Syria’s former al-Qaeda affiliate claimed responsibility Saturday for the downing of a Russian warplane in northern Syria, apparently using a surface-to-air missile to target the aircraft.
The pilot was killed after he ejected and exchanged gunfire with militants on the ground, the Russian Defense Ministry and a monitoring group said.
Hayat Tahrir al-Sham, or HTS, a powerful rebel alliance that publicly split from al-Qaeda last year, said it had used a shoulder-fired weapon to down the Su-25 fighter jet as it flew low over the opposition-held town of Saraqeb.
It also raises questions about the source of the apparent “man-portable air-defense system,” or MANPADS, a shoulder-fired weapon for which Syria’s rebels have repeatedly pleaded from their international backers. The United States has been strongly opposed, fearing that antiaircraft weapons could fall into the hands of the country’s extremist groups.
State Department spokeswoman Heather Nauert said any allegation that the United States has provided MANPAD missiles in Syria was untrue, and she denied that U.S. equipment was used in shooting down the Russian plane.
Considering the fact that the CIA has been supporting groups that the US military has been attacking, so take that with a grain of salt.
The rather more shocking news today though is that Israel has been conducting airstrikes in the Sinai with the affirmative assent of the Egyptian government:
The jihadists in Egypt’s Northern Sinai had killed hundreds of soldiers and police officers, pledged allegiance to the Islamic State, briefly seized a major town and begun setting up armed checkpoints to claim territory. In late 2015, they brought down a Russian passenger jet.

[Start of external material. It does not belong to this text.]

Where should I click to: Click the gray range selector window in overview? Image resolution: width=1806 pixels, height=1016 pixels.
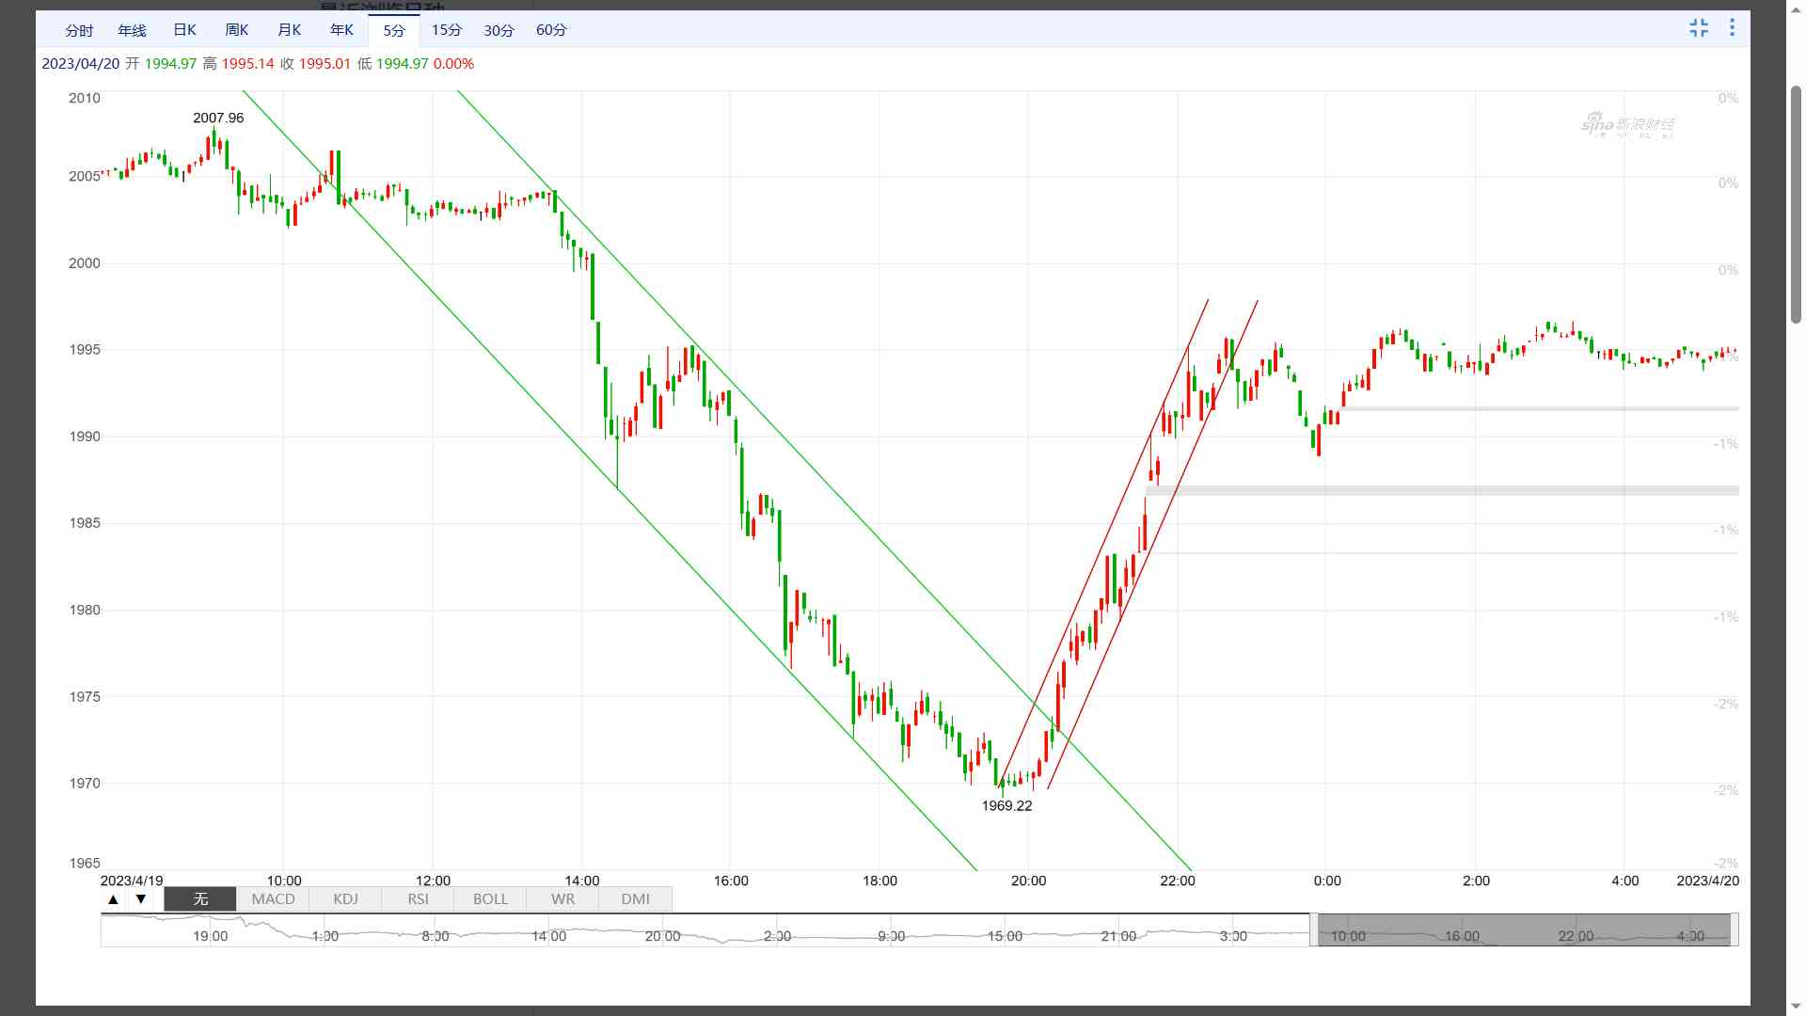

Egypt appeared unable to stop them, so Israel, alarmed at the threat just over the border, took action.
For more than two years, unmarked Israeli drones, helicopters and jets have carried out a covert air campaign, conducting more than 100 airstrikes inside Egypt, frequently more than once a week — and all with the approval of President Abdel Fattah el-Sisi.
The remarkable cooperation marks a new stage in the evolution of their singularly fraught relationship. Once enemies in three wars, then antagonists in an uneasy peace, Egypt and Israel are now secret allies in a covert war against a common foe.
The Israeli airstrikes are not that unusual, but the fact that there has been official (though not public)n approval, and not just grudging acknowledgement, of the Egyptian government.